··· Records shown
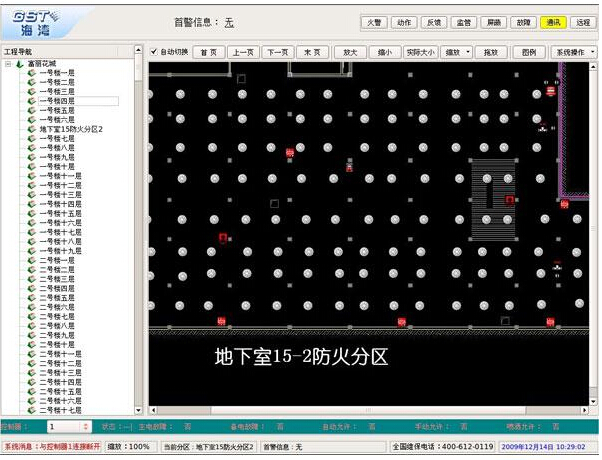The height and width of the screenshot is (460, 602).
Task: Open the 故障 fault list
Action: tap(523, 21)
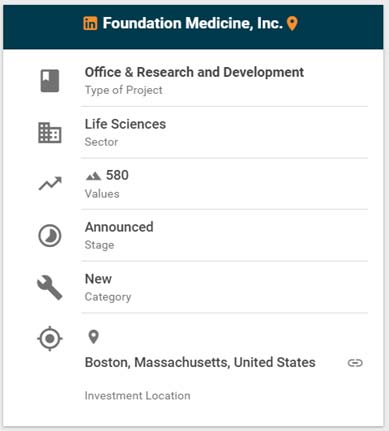Click the orange map pin beside company name
389x431 pixels.
292,24
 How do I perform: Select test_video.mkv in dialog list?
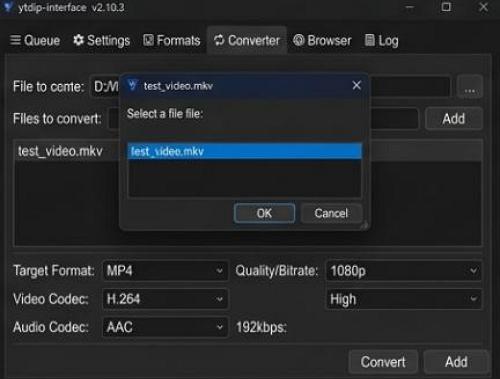point(245,151)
······
Exercise details:
Which lines of the material contain the string "list"? Copy each of them, matching case exactly.

Reply to the exercise:
Task: Open the 故障 fault list
 How do I perform: Select test_video.mkv in dialog list?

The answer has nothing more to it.